CHALLENGE:
Put the items starting at the very beginning and ending with the line that contains "Looking at the screenshot, I should 242,14.", that line included, into a two-column CSV with the headers input and output. Give one row per item, each field in quotes with line breaks turned into spaces, and leave the pictures out.

DATA IN THIS EXERCISE:
+ + + +

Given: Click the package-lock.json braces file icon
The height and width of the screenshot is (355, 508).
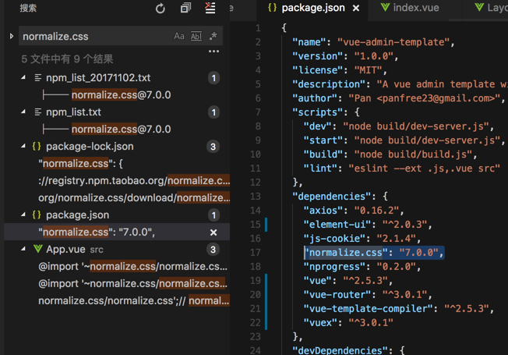Looking at the screenshot, I should 37,147.
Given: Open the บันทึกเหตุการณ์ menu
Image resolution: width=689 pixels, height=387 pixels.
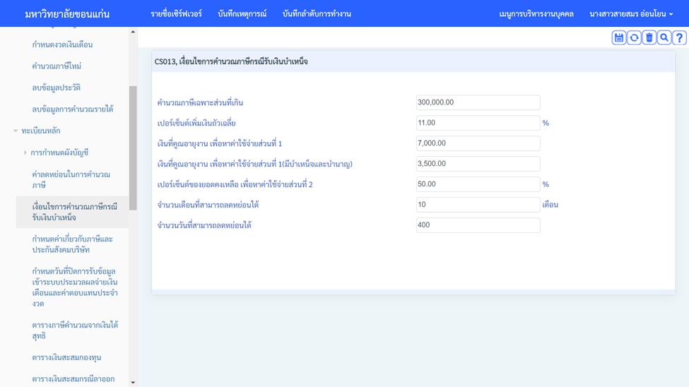Looking at the screenshot, I should 242,14.
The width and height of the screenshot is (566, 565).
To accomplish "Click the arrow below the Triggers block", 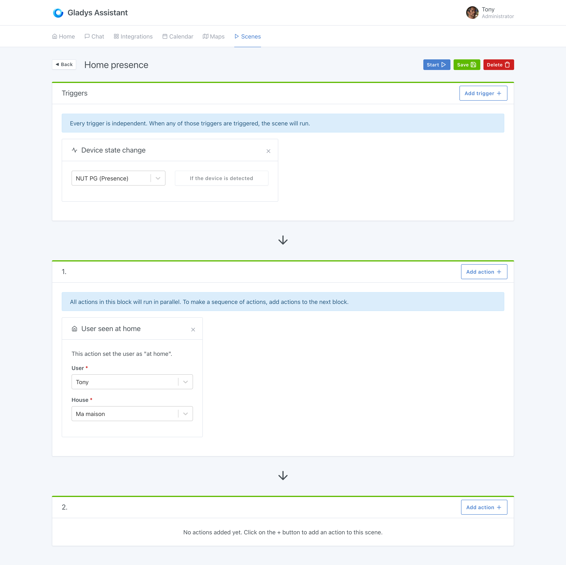I will (x=283, y=240).
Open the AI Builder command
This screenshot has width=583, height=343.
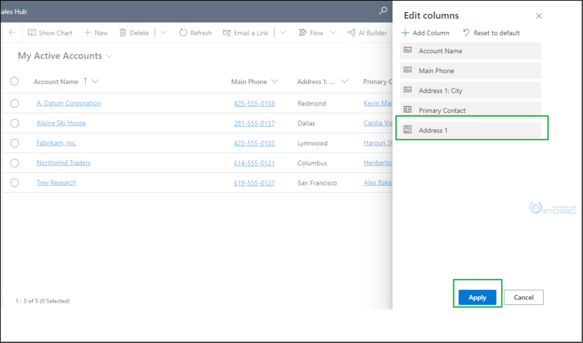pyautogui.click(x=367, y=33)
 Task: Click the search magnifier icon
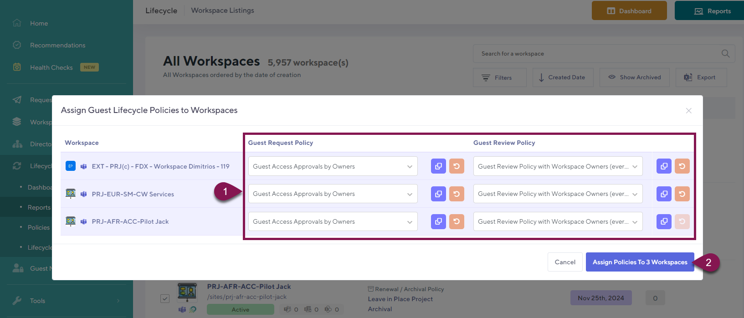click(725, 54)
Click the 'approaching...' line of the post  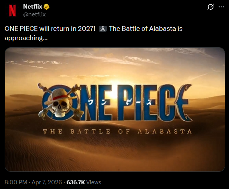pyautogui.click(x=26, y=38)
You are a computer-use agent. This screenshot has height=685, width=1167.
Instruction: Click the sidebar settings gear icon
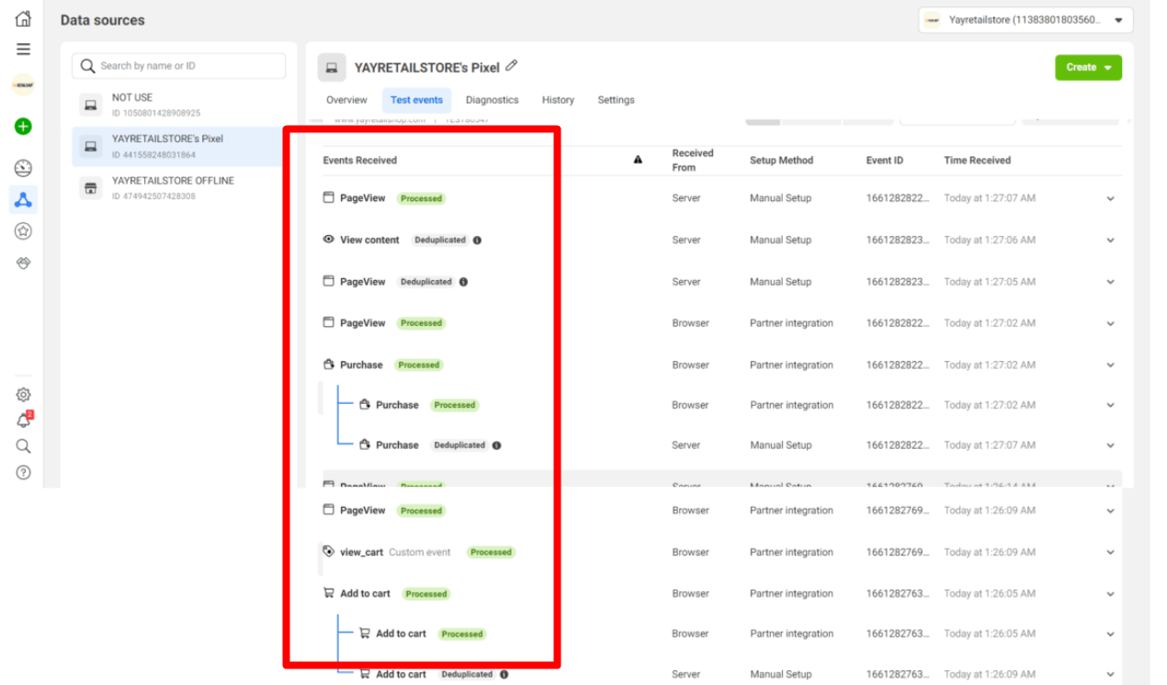pyautogui.click(x=24, y=395)
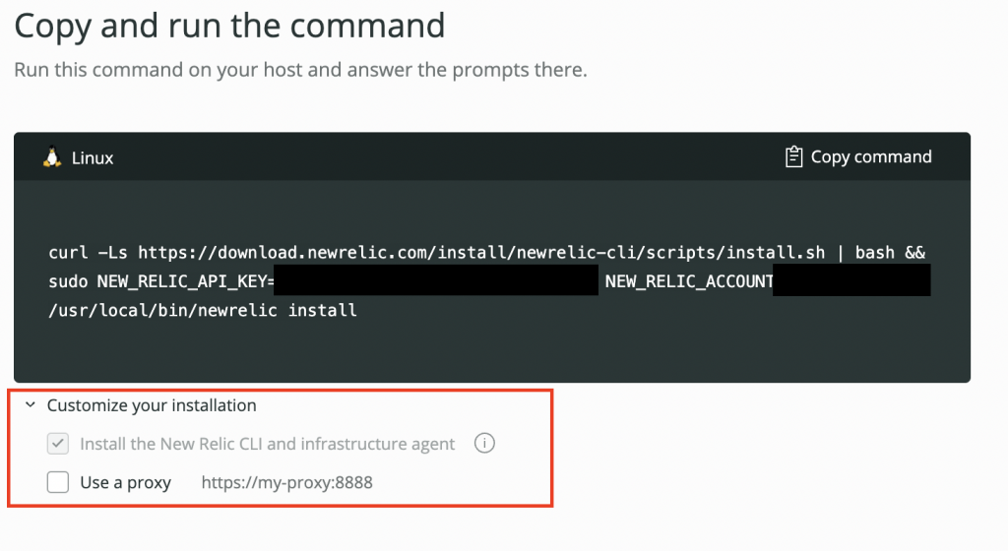Open the info icon next to infrastructure agent
Image resolution: width=1008 pixels, height=551 pixels.
pos(484,443)
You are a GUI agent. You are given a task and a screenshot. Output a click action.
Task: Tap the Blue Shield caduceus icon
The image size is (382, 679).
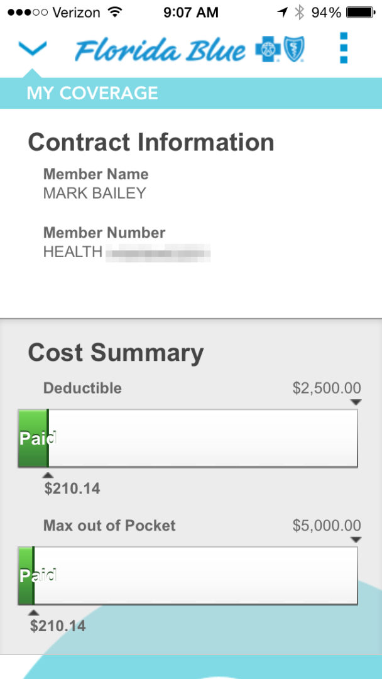(293, 49)
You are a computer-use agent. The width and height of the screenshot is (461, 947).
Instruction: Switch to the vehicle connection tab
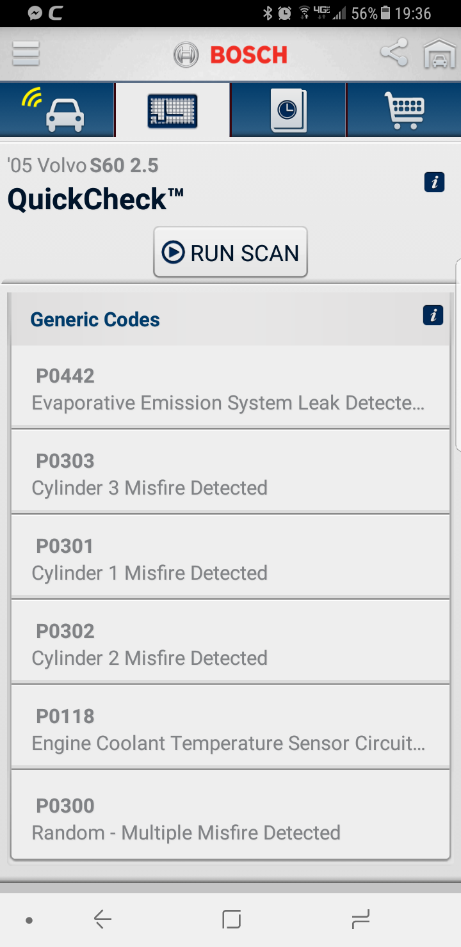pos(58,110)
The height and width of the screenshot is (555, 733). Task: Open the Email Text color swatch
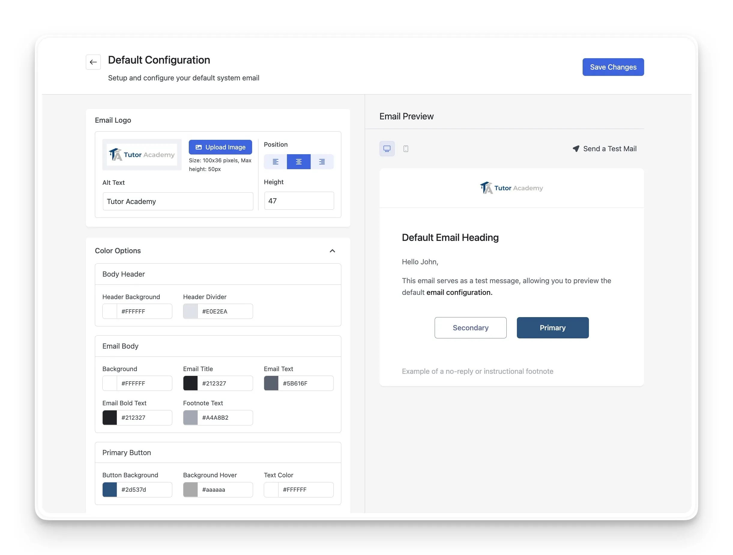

+ + + +

REPLY:
input,output
"Given: Click the package-lock.json braces file icon The height and width of the screenshot is (355, 508).","Looking at the screenshot, I should 37,147."
"Given: Open the บันทึกเหตุการณ์ menu Image resolution: width=689 pixels, height=387 pixels.","Looking at the screenshot, I should 242,14."